The way we plan determines the look, feel, shape, and size of the community that we call home. Planning dictates where we live, where we work, and where we play. It decides what land can be developed, and what will be protected. Planning established how our communities look – including the mix of low, medium, and high-density housing. It also sets targets for such things as affordable housing. In Brockton, planning matters are guided in large part by Provincial and Bruce County policies, with the Municipality making decisions within these guidelines.

  • The Municipality of Brockton adheres to Bruce County’s Official Plan, which was last reviewed in 2010. Brockton has an Official Plan for the urban area of Walkerton that was developed in 2009.
  • Both the Municipality of Brockton and Bruce County promote sustainability concepts throughout their respective Official Plans.
  • Bruce County is meeting its 30% affordable housing target for all new residential development and residential intensification.
  • The Municipality of Brockton has set a target for a future housing mix that consists of 70% low-density and 30% medium/high-density housing.
  • The Municipality of Brockton aims to ensure a broad range of open space opportunities for its residents.

Natural Resources

The products, energy, and water we consume all carry with them environmental (as well as cultural, economic, and social) consequences – some positive and some negative. Our everyday choices have impacts that build up and are far reaching, and we must choose how we manage our natural resources wisely. Fortunately, there is increasing awareness about improving the ways in which we manage our waste, protect and conserve our water, and produce and consume energy.

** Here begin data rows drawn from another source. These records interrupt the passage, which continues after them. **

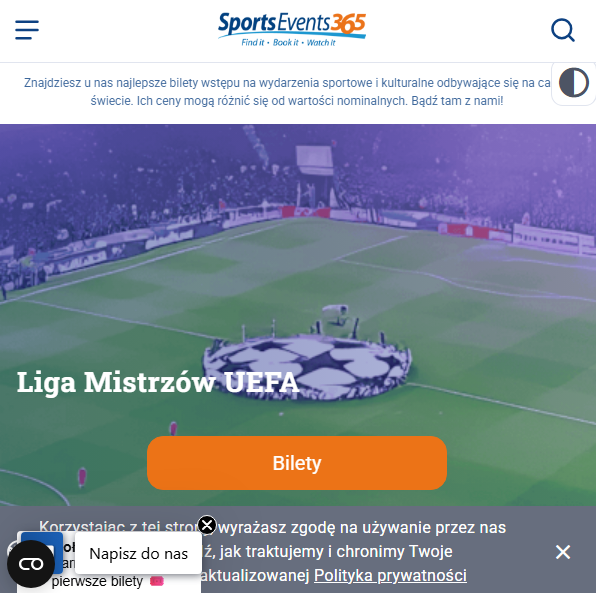Click the Napisz do nas message bubble
The height and width of the screenshot is (593, 596).
pos(138,553)
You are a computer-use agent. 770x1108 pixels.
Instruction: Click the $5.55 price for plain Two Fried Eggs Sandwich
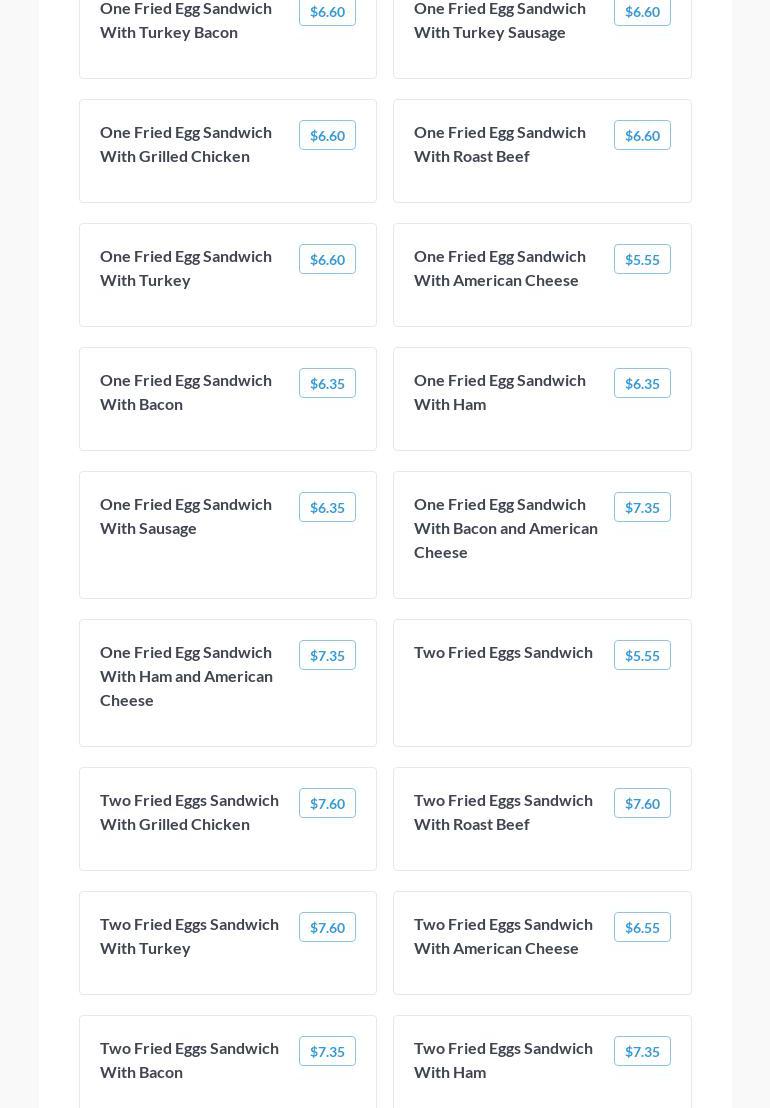(x=642, y=656)
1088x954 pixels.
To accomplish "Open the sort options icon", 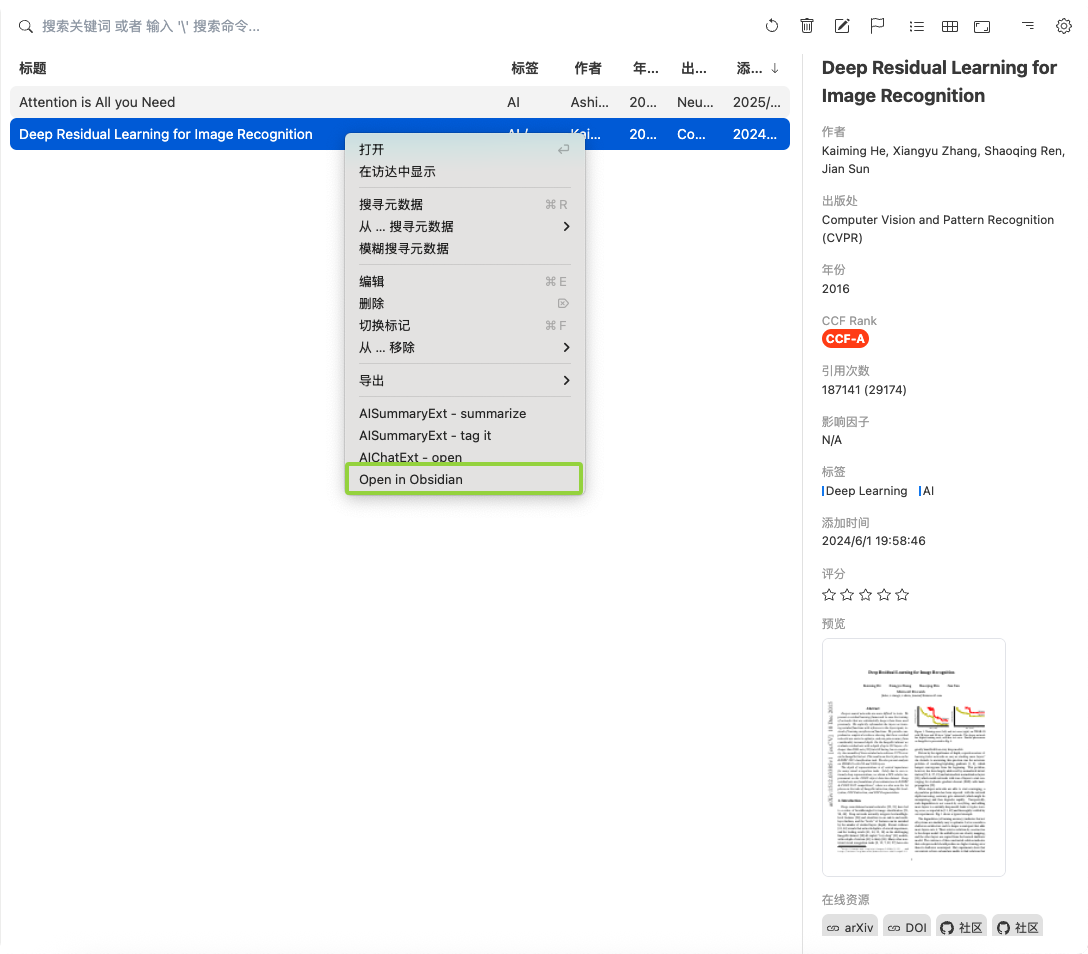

  • Brockton is part of the Saugeen Valley Source Protection Area, which has recently produced an in-depth report assessing potential threats to local drinking water.
  • Brockton’s residential, industrial, commercial, and institutional waste diversion rate (as calculated for 2011) is approximately 26%.
  • Brockton has a variety of policies in place designed to reduce and divert waste, including a clear bag program; biweekly seasonal waste collection; and electronic waste, hazardous waste, scrap metal, and styrofoam collection depots.
  • Brockton’s commitment to providing excellent drinking water is reflected in the fact that it received no issues of non-compliance in all three of its drinking water systems in 2010 and 2011.
  • The Brockton Parks & Recreation Department is reducing water consumption by 40% by switching from water to a glycol cooling system for its compressors in the arena.
  • The Municipality has set a wide range of policies to achieve energy conservation throughout the community, such as encouraging the energy efficient design of buildings.
  • Brockton is home to a large number of solar panels, as well as a biogas facility, that are generating renewable energy.